The likelihood is that the Red Sox take a few early lumps defensively (although with perhaps more promise -- even in April -- than what the left side of the Yankees infield will present with the glove). The payoff is a potential boost with the bats. And don't think for a moment that isn't a necessity considering you're replacing the production of Jacoby Ellsbury and Jarrod Saltalmacchia with what is perceived as probable offensive downgrades at each spot.
As we sit here, the work-in-progress defense at the two positions is a good conversation starter. It certainly was just that on the day Middlebrooks made those two errors. But what the two players have going for them is three weeks to quiet the conversation.
And, make no doubt about it, there is plenty of work to be done prior to March 31. More than would be needed for Drew. More than a lot of Red Sox fans would like.
According to Butterfield, here is the latest on each player.
Middlebrooks: "I like where Will is at. I think he's worked harder than anybody in camp to get where he's at. He's playing in a lower position. He did make a couple of errors the other day, but that's one of his few poor games. I think he gets a free pass on that one because that infield is like playing in a parking lot. The one thing we try to be guarded against is not evaluating and trying to be too negative or too positive in spring training because these guys are still getting their sea legs under them and working on individual things to try and get themselves better. I'm really pleased where Will is at. There's still some work we need to do, but we still have three weeks until the bell rings and I think he's ahead of the curve right now."
Bogaerts: "It's not easy for a young guy. His mind is racing right now. He's got a lot of responsibilities. He wants to do what's best for the ball club. We say we want him to exercise a little bit more leadership, but we leave it at that and watch him go. As he has a little bit more success, he will lead and he will relax and his mind will be free to do other things."
There is another question, of course: What if something happens to either player? That was one of the draws of potentially bringing back Drew, exchanging the potential discomfort that comes with designating playing time for one of the key components in last year's World Series run -- depth.
Right now, it would appear Jonathan Herrera is the fail-safe. The former Rockies infielder has been impressive, with one exception -- when he plays third base.
Herrera has played 30 major league games at third base but looks exponentially more comfortable in the middle of the diamond. It was a trend put on display Saturday night, when the infielder botched two chances at third but then looked completely at home when shifted over to shortstop.
Brock Holt also is in the mix, but he also has very limited time playing third. (Also, both he and Herrera have options, so that will not be a factor when determining the team's utility infielder out of camp.)
Right now, if something happened to either Bogaerts or Middlebrooks, Herrera likely would be the short-term fill-in.
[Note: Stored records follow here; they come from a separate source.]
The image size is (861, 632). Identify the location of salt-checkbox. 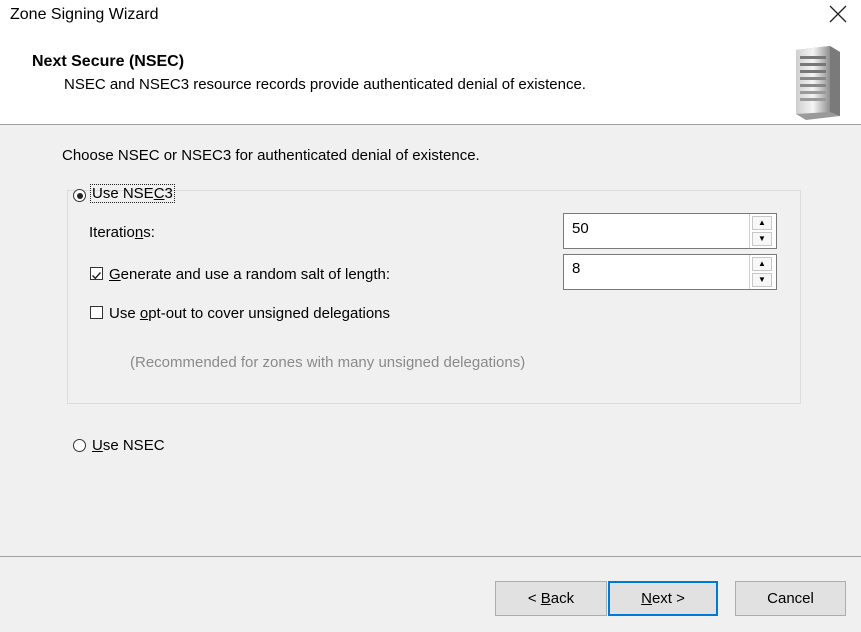
(96, 274).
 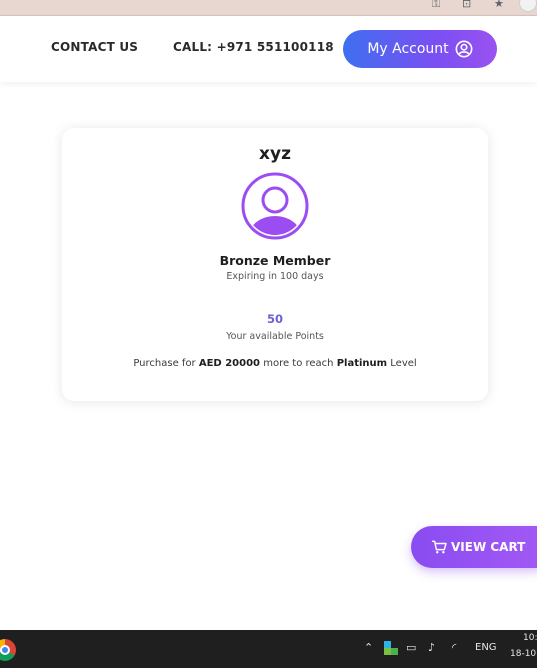 What do you see at coordinates (464, 49) in the screenshot?
I see `user-circle-icon` at bounding box center [464, 49].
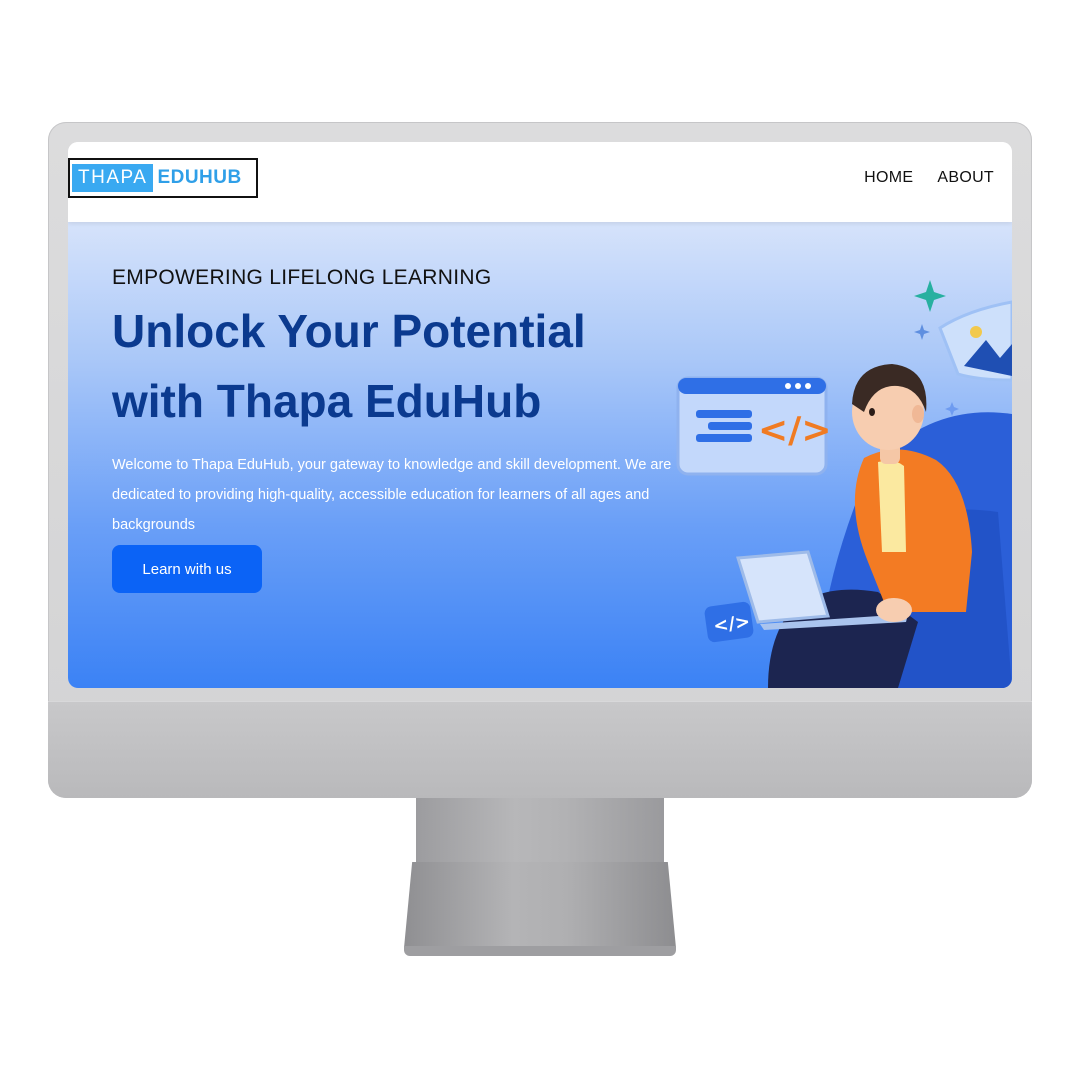  What do you see at coordinates (302, 278) in the screenshot?
I see `hero-eyebrow: EMPOWERING LIFELONG LEARNING` at bounding box center [302, 278].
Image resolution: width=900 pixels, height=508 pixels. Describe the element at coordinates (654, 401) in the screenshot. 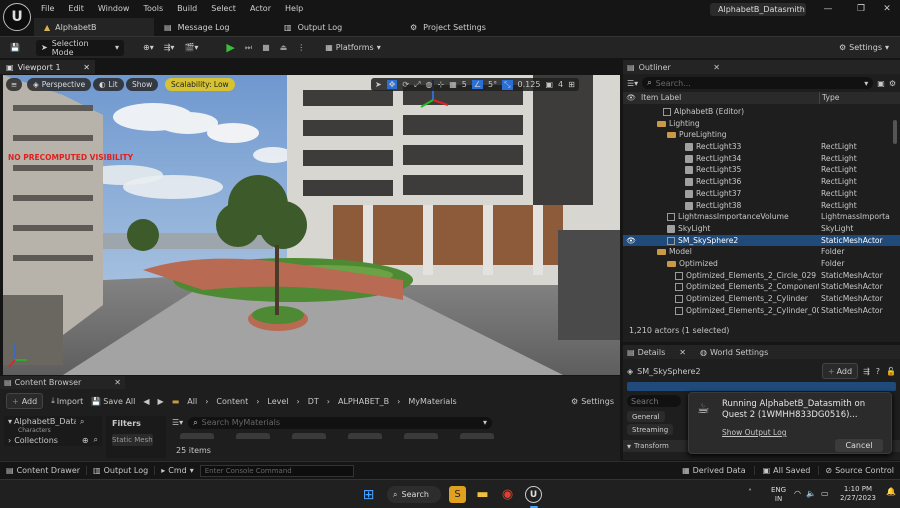

I see `details-search-input: Search` at that location.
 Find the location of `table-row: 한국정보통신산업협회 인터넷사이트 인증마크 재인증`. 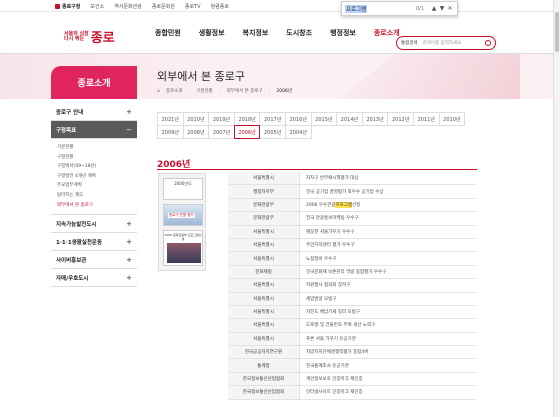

But in a long-term scenario, Garin Cecchini (who has had an impressive camp but could use some more defensive seasoning) probably would be summoned to play third. As for shortstop, an extensive absence from Bogaerts might take a more creative solution, with the likes of Devin Marrero serving as a possible option. (Butterfield calls the former Arizona State star perhaps the most fundamentally sound infielder of the bunch.)
For the time being, however, it is all about Bogaerts and Middlebrooks. Mistakes surely will lead to more Drew conversation. But right now the only talk among those who count -- the Red Sox decision-makers -- revolves around where each will hit in the batting order
It will take time, maybe even more than three weeks. Yet for the Red Sox, the upside of the duo is worth the wait.
"The two kids on the left side, they're still hoping they can do it. They don't know yet. They're still feeling things out. They're still getting acclimated to the major leagues. But they're doing a good job," Butterfield said. "But the confidence level isn't quite what it's going to be as they get more repetitions and get more success. They will be fine."